掲載本文:
★ ★ ★ ★
脂質降下薬や糖尿病治療薬の常用により、加齢黄斑変性(AMD)の罹患リスクが低下することが分かった。ドイツ・University Hospital BonnのMatthias M. Mauschitz氏らは、3万8,000例を含む14研究のメタ解析を行った結果をBr J Ophthalmol2022年11月7日オンライン版)に報告した。(関連記事「加齢性の眼疾患、血糖降下薬でリスク低下」「レボドパで加齢黄斑変性の視力が改善」)
★ ★ ★ ★
データ抜粋:
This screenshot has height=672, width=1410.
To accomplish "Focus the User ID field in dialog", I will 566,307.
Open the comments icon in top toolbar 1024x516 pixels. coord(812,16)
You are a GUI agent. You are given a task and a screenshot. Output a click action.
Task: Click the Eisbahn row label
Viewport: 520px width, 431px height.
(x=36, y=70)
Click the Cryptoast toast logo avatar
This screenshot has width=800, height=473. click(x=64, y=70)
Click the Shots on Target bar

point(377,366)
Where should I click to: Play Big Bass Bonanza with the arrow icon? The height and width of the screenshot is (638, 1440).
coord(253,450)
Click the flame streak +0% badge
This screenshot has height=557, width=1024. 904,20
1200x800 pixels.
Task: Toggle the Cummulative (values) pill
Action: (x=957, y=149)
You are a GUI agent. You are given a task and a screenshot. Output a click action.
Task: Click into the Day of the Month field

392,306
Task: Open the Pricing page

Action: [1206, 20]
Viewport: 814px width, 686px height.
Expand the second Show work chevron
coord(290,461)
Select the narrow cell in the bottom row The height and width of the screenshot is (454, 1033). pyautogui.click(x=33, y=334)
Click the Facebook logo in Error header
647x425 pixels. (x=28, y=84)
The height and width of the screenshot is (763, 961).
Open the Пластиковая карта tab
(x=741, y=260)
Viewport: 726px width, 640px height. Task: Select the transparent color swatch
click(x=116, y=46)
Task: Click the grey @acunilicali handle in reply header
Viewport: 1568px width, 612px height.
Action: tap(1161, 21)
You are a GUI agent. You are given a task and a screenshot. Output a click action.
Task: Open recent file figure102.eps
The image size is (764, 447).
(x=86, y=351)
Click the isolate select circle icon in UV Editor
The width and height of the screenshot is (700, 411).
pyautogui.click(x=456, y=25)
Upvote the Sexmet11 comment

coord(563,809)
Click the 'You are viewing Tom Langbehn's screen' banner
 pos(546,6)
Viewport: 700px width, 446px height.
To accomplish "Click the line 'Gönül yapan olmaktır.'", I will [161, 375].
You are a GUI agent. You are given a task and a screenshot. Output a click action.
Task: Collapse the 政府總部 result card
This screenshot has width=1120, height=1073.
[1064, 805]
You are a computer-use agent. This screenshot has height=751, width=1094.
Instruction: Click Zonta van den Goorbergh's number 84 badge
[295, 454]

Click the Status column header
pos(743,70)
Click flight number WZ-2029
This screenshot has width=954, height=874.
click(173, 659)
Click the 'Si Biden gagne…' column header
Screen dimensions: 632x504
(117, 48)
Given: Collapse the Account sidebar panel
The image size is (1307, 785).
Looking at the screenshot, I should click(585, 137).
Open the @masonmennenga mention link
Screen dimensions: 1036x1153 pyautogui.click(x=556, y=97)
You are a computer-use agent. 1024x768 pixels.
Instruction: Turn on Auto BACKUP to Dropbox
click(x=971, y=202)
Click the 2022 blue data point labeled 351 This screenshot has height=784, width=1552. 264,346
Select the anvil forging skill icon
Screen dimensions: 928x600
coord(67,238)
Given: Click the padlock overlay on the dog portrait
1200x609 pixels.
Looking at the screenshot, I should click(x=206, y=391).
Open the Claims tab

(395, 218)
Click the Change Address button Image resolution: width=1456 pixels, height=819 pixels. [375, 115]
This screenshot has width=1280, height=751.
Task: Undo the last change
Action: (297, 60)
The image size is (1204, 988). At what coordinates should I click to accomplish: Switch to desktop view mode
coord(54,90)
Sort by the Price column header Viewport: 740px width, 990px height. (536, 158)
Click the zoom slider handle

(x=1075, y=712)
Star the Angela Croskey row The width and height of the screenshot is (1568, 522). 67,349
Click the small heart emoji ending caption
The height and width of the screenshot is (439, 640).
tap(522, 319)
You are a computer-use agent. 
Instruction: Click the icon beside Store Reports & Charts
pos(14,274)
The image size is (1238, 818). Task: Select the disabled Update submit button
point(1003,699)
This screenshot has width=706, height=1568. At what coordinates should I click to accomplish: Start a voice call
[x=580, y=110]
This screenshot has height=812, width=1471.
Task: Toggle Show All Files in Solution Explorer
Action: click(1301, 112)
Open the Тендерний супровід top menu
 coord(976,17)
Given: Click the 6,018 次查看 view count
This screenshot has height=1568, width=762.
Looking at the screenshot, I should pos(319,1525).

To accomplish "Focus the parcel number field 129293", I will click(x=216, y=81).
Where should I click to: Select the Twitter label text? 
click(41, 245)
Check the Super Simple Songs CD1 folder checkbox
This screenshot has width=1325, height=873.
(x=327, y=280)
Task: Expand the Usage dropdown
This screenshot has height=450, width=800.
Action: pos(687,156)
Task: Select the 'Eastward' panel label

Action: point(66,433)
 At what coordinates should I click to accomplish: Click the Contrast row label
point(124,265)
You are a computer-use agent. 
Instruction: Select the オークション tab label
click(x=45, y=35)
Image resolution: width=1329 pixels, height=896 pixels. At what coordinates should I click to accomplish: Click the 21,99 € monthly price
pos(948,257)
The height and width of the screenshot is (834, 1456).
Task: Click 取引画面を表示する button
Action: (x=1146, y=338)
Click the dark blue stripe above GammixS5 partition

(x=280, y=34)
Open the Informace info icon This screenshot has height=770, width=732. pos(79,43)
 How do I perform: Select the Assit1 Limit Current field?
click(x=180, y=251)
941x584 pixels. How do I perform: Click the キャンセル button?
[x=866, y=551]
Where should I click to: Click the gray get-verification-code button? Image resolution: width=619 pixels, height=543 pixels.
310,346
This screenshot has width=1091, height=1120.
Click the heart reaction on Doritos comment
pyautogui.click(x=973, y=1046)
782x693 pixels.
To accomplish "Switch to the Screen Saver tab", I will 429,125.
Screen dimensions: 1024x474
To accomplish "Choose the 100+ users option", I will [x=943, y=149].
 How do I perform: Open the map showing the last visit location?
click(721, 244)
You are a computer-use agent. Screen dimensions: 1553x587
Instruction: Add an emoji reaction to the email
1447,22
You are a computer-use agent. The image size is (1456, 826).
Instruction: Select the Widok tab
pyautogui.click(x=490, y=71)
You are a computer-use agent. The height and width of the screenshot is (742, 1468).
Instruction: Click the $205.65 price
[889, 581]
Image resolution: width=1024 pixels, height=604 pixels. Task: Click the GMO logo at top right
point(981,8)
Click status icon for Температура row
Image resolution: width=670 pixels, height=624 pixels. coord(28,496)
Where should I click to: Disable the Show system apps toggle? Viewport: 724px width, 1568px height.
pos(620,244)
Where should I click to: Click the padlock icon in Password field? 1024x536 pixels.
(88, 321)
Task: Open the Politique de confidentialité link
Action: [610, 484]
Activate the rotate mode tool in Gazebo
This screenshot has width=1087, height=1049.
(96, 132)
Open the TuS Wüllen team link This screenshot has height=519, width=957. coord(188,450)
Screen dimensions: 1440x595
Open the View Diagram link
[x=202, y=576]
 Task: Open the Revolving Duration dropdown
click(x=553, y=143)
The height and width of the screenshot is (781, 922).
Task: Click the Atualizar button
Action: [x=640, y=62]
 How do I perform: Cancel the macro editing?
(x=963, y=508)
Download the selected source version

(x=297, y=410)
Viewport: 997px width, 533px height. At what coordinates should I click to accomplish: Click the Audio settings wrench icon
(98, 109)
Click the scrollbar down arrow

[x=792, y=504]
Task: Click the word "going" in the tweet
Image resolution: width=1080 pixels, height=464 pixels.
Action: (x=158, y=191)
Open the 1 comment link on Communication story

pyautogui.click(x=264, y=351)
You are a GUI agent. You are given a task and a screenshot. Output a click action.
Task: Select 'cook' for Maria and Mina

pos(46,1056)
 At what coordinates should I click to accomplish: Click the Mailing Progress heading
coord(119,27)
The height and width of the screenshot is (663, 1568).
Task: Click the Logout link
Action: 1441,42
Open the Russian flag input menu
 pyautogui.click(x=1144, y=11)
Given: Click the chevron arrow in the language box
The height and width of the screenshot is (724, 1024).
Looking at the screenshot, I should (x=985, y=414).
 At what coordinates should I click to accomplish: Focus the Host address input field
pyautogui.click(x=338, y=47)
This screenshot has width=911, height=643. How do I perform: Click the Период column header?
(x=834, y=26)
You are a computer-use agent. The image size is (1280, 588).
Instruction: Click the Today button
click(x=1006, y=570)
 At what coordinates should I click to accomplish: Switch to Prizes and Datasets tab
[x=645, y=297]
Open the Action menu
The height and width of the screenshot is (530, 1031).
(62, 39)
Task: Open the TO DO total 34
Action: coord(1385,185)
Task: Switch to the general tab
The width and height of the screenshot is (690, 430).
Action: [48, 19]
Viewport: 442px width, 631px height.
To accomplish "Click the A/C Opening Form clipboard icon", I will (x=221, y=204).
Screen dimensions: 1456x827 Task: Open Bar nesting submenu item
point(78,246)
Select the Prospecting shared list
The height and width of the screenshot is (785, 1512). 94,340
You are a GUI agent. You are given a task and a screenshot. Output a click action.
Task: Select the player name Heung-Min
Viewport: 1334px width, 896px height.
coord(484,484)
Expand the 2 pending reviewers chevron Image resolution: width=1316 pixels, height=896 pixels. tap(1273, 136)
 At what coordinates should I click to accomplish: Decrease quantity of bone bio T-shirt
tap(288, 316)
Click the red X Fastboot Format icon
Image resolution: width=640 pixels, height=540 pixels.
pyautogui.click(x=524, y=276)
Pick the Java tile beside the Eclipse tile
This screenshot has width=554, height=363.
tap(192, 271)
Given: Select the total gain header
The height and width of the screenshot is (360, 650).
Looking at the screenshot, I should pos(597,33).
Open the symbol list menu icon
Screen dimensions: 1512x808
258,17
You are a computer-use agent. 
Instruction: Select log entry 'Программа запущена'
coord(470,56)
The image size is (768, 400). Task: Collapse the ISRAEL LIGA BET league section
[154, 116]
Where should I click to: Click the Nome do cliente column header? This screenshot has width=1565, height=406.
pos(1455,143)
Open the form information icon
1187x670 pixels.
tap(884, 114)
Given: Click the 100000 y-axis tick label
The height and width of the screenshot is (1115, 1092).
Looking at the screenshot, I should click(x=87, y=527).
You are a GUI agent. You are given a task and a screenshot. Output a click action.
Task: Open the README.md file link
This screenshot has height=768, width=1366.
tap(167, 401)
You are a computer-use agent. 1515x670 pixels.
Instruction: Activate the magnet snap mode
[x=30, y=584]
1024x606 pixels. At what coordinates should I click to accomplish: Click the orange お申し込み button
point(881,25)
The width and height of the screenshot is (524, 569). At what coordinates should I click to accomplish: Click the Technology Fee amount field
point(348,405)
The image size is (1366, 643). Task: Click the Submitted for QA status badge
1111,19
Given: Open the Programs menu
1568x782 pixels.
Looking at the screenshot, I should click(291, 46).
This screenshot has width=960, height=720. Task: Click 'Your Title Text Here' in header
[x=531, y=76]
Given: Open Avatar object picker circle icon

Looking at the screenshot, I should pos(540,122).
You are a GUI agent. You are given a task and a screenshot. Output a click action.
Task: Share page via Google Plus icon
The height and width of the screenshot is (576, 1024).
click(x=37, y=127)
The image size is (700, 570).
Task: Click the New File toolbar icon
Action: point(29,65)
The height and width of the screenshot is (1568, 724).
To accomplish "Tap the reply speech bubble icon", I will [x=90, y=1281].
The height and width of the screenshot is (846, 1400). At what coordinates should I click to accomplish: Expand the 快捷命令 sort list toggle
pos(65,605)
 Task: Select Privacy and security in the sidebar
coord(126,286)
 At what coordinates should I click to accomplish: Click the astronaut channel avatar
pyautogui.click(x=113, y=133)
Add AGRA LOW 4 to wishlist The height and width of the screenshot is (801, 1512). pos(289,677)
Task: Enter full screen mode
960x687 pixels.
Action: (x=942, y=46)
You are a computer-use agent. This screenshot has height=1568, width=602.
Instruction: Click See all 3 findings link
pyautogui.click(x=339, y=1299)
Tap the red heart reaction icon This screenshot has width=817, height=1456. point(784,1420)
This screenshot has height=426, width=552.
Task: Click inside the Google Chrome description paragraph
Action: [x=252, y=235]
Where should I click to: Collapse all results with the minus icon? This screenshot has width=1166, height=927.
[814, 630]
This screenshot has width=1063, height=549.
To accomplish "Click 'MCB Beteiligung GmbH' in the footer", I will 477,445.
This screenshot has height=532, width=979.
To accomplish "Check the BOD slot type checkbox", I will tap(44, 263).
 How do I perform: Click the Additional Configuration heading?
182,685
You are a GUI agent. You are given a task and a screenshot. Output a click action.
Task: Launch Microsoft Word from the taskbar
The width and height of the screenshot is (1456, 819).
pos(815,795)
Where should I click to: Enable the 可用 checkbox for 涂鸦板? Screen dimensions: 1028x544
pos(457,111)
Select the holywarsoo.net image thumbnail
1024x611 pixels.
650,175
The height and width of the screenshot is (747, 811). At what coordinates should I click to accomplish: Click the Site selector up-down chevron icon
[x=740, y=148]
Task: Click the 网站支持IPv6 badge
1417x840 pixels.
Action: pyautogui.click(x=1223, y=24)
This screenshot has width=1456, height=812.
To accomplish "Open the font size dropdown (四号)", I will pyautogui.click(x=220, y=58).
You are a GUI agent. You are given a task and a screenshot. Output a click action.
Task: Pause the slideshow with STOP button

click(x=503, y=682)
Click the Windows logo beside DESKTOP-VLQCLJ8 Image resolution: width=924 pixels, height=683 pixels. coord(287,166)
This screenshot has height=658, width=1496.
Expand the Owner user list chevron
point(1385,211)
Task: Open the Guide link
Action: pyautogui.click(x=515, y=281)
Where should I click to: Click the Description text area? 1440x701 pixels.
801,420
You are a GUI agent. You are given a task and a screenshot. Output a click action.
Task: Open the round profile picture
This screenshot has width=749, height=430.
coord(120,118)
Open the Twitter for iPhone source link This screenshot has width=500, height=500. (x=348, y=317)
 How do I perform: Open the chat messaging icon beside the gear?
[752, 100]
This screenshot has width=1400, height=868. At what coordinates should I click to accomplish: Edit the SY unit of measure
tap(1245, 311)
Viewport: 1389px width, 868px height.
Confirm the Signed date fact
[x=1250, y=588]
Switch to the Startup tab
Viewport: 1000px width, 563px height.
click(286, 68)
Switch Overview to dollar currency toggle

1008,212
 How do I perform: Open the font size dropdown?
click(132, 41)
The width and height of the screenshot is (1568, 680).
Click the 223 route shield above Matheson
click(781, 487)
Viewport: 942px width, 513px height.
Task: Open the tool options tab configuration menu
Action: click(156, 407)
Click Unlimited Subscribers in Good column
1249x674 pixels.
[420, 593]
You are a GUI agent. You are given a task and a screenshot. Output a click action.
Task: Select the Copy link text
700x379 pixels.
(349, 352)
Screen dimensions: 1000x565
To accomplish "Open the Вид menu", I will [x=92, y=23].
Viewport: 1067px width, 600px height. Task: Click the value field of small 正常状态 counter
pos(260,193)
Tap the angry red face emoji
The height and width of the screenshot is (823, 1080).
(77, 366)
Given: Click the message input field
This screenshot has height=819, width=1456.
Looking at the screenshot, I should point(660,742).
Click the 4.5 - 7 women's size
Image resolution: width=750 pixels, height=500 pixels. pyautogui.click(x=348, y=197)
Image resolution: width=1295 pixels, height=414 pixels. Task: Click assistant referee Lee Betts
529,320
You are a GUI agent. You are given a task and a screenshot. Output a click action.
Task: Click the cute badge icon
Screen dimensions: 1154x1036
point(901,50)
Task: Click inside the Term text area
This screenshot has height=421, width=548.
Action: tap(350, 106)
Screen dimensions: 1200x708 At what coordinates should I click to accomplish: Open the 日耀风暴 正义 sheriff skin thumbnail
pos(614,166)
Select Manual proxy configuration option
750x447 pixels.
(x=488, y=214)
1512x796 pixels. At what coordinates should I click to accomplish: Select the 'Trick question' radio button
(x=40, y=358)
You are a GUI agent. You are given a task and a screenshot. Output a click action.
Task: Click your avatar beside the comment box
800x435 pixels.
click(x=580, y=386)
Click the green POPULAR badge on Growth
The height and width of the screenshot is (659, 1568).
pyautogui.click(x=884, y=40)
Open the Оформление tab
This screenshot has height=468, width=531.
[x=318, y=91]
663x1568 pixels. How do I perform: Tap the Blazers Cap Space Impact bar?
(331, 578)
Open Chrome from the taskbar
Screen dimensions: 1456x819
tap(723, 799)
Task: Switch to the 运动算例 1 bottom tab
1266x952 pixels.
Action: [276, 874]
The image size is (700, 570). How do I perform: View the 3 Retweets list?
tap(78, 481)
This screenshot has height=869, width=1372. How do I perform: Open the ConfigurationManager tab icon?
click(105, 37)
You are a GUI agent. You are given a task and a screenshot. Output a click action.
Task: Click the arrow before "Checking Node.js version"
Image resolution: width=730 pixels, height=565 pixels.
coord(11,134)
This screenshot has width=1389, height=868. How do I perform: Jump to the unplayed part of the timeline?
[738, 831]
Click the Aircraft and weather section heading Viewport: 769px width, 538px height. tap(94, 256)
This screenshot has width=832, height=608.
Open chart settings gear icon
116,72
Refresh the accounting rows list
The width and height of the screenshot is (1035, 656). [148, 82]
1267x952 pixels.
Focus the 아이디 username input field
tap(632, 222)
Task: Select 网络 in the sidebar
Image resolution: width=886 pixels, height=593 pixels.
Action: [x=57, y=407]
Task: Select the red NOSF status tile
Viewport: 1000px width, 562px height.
★ ★ ★ ★
課題一覧:
[a] 加齢黄斑変性の記事について、次の問いに答えよ。
(i) 常用によって加齢黄斑変性の罹患リスクが低下したと記事が述べる薬は何か。
(ii) メタ解析に含まれた研究数と症例数はそれぞれいくつか。
(iii) Matthias M. Mauschitz氏が所属する機関はどこか。
[b] 加齢黄斑変性の記事を、本文の最後の文に続けて書き進めよ。

課題の解答:
[a]
(i) 脂質降下薬と糖尿病治療薬
(ii) 14研究、3万8,000例
(iii) ドイツのUniversity Hospital Bonn

[b]
糖尿病治療薬でリスクが最も低下

 AMDは加齢に伴う遺伝的、環境的危険因子が関連する多因子疾患で、高所得国の特に55歳以上における重度の視覚障害および失明の主要な原因である。欧州では現在6,700万人がAMDに罹患しており、2050年までに罹患率が15%上昇すると予測されている。これまでの研究で、脂質降下薬や糖尿病治療薬がAMDリスクを低下させる可能性が示唆されているが、症例数が少なく、一貫した結果は得られていない。そこでMauschitz氏らは、14研究・3万8,000例が対象のメタ解析を行い、全身治療薬とAMDの関係を検討した。

 European Eye Epidemiology Consortiumが行ったフランス、ドイツ、ギリシャ、アイルランド、イタリア、ノルウェー、ポルトガル、ロシア、英国における住民ベースまたは病院ベースの研究14件に参加した50歳以上の3万8,694例を対象にメタ解析を実施。脂質低下薬、糖尿病治療薬(インスリンを含む)、非ステロイド抗炎症薬(NSAID)、レボドパなどの全身治療薬の常用とAMD(早期および後期AMD)または後期AMDとの関係を検討した。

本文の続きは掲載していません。